Where is my patent Enforceable?
In a global economy patents and territorial rights are frequently discussed together. Generally, a United States patent is enforceable only in the United States. This post explores whether a U.S. inventor or patent holder can enforce patent rights in other countries. Specifically, this post discusses the following topics?
- the mechanism of obtaining patents in other countries
- whether acts outside the United States are covered by U.S. Patents
Obtaining Foreign Patents
When inventive ideas are in the process of being protected by a patent or patent portfolio, inventors usually think about filing one or more U.S. patent applications. When these applications issue as U.S. patents, the inventors or the patent owner have rights afforded by the U.S. patent system
In the beginning of this patenting process, the Patent Cooperation Treaty (PCT)—a treaty between various countries—allows inventors to file an international application (sometimes called a PCT application) to initiate a process of obtaining patents in each country of their choice. Before it can happen, however, the inventor chooses in which countries (called national stages) he wishes to get patent protection.

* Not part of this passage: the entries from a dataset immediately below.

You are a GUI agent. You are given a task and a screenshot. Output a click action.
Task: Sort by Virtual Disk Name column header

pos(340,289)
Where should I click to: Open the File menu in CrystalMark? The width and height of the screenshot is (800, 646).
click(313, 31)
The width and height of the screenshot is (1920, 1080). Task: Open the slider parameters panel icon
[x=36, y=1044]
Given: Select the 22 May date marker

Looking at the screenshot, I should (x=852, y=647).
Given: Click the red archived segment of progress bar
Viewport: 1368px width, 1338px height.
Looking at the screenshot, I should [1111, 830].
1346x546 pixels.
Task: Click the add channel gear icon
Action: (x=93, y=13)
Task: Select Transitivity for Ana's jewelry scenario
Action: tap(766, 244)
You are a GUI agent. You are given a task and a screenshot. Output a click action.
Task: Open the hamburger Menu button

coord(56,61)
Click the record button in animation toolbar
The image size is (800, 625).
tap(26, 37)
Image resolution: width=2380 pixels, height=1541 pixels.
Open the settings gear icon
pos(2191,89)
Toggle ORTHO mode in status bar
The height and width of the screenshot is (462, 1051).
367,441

Frequently, by the time the decision has to be made, the U.S. patent application has gone through some examination and the U.S. patent examiner rendered some opinions regarding patentability. Also, after filing their PCT application, the inventors will be provided with an international patentability search report. This report gives the inventors a list of prior art references to give the inventors some idea of how novel their invention may be. Armed with this understanding, the inventor or owner makes the decision to select specific countries to enter from their international application (these are called “national stage” or “counterpart” applications). Frequently these decisions are made based on the potential market for the product, the cost of patent filings, how strongly a country protects patents, and other legal and business considerations. Once the counterpart applications are filed in those countries, the patents will be examined in accordance with local laws and the inventor/owner is issued a patent in that country, for example Canada. In this situation, the inventor has a U.S. patent and a Canadian patent, thus expanding the territorial scope of protection for her invention.
Territorial Limits of the U.S. Patent Reach
Now consider a situation where only the U.S. Patent is available. Under U.S. patent law, only certain acts qualify as patent infringement. Infringing acts are defined as using, making, selling, offering for sale in the United States and importing into the United States the patented invention. With globalization and manufacturing of products frequently occurring outside the United States, does the U.S. patent owner have any rights against a foreign company that through a chain of subsidiaries bring products into the United States?
The answer is “maybe.” This inquiry is fact-specific, but in general if the activity occurring in another country is directed toward the United States, it may qualify as an act of patent infringement in the United States, and therefore would infringe a U.S. patent.
Whether you have foreign counterpart patents or only U.S. patents, an experienced patent broker should be able to help you derive the maximum value from your patent portfolio.